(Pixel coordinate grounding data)
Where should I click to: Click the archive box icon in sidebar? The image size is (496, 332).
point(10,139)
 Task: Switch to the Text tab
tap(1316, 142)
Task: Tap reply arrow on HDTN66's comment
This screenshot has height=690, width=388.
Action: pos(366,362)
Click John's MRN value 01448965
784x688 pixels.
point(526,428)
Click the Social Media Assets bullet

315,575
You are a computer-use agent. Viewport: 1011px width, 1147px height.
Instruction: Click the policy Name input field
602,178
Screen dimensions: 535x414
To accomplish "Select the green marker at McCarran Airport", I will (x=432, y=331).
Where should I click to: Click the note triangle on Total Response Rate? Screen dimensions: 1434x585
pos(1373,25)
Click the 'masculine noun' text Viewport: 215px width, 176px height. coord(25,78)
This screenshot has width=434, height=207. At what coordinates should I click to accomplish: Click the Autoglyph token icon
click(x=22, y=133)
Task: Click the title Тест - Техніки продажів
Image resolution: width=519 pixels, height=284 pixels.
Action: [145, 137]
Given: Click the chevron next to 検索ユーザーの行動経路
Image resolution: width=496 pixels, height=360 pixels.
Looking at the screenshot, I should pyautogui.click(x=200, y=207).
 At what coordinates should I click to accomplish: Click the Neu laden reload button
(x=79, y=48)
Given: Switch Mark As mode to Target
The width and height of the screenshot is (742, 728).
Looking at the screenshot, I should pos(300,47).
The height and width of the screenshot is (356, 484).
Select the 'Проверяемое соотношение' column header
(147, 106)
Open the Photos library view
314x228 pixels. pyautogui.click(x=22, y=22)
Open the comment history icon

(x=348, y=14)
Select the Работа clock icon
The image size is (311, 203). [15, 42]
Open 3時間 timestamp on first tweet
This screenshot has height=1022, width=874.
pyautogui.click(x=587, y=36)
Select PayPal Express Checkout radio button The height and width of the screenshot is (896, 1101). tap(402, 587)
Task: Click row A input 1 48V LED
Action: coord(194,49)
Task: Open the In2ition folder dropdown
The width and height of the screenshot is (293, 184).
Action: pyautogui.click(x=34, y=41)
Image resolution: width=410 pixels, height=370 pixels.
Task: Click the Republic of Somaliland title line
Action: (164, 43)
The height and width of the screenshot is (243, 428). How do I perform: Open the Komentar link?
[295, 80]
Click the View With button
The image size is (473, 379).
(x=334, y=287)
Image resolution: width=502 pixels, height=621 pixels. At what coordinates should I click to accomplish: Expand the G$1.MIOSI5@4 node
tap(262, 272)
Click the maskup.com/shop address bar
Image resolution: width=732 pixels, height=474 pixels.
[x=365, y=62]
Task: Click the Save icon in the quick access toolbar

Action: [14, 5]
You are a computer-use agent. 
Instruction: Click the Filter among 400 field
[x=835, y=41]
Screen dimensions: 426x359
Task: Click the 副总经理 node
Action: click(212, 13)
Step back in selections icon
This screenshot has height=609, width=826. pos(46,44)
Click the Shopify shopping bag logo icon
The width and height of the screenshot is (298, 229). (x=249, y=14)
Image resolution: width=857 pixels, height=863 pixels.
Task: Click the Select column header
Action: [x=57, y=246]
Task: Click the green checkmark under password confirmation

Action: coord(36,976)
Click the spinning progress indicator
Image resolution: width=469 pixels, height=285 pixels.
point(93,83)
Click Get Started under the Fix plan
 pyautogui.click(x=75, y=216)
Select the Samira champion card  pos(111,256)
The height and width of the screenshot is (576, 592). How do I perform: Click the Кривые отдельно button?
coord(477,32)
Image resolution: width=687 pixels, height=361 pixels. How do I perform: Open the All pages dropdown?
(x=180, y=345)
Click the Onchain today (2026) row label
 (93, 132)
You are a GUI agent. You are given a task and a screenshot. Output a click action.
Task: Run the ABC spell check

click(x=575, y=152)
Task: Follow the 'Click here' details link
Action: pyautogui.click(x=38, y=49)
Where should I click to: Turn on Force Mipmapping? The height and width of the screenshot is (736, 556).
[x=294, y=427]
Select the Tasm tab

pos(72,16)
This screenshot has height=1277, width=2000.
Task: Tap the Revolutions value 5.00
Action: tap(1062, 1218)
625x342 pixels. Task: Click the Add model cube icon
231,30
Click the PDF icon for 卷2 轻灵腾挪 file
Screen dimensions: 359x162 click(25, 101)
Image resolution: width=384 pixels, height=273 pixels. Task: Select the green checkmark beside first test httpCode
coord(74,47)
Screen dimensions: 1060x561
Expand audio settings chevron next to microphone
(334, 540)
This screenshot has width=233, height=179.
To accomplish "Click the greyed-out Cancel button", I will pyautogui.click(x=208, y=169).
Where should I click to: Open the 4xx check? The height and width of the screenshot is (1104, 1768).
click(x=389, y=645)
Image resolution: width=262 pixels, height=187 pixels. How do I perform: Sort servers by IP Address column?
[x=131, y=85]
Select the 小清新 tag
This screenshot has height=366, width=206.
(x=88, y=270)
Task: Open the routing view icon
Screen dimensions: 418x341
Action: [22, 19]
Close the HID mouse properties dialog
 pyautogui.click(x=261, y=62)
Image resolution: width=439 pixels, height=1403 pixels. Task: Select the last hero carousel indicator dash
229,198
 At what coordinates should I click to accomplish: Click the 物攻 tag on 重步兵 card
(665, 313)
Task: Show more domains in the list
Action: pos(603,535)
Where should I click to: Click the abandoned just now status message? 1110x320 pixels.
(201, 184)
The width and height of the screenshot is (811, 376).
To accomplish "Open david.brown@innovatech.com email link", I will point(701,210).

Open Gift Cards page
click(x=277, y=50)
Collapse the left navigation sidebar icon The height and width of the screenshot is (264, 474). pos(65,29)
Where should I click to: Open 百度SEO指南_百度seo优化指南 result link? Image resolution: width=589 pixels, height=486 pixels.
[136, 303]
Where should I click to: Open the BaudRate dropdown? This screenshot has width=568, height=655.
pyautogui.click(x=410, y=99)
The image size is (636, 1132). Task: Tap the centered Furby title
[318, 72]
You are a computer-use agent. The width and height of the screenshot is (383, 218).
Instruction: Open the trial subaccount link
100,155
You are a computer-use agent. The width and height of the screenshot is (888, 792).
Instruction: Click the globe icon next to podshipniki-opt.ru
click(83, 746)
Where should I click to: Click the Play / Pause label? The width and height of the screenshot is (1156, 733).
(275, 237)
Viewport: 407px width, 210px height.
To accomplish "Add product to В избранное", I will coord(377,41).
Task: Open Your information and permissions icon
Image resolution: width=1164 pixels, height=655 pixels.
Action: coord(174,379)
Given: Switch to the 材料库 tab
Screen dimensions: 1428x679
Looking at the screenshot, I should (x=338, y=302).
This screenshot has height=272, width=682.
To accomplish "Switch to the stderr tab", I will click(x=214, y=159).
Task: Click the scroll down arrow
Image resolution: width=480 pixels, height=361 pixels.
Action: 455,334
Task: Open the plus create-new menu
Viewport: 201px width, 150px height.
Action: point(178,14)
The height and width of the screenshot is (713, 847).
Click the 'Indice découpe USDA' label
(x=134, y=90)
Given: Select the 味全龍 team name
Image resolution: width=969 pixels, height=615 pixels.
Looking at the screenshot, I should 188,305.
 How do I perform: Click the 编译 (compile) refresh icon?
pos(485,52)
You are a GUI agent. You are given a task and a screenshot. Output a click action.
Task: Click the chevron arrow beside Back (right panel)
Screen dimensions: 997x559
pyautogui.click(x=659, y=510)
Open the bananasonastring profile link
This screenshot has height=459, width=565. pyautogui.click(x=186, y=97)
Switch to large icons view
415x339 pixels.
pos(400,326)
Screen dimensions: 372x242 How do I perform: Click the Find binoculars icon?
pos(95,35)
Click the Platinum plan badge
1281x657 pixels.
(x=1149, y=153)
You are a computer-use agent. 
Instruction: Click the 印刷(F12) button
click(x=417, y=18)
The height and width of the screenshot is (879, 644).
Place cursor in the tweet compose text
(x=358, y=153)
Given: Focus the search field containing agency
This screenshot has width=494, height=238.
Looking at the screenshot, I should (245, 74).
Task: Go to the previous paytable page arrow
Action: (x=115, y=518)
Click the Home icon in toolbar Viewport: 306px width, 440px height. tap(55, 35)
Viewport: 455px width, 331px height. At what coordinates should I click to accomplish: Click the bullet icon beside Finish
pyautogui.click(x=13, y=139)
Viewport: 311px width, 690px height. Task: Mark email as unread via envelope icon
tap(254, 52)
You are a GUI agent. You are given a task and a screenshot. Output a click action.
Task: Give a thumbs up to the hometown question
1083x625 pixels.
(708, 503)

> Task directions
Which of the lines above hold the string "will"? Pick each of them out.

> Answer section
To accomplish "Select the green marker at McCarran Airport", I will (x=432, y=331).
To accomplish "Click the greyed-out Cancel button", I will pyautogui.click(x=208, y=169).
To accomplish "Open david.brown@innovatech.com email link", I will point(701,210).
To accomplish "Add product to В избранное", I will coord(377,41).
To accomplish "Switch to the stderr tab", I will click(x=214, y=159).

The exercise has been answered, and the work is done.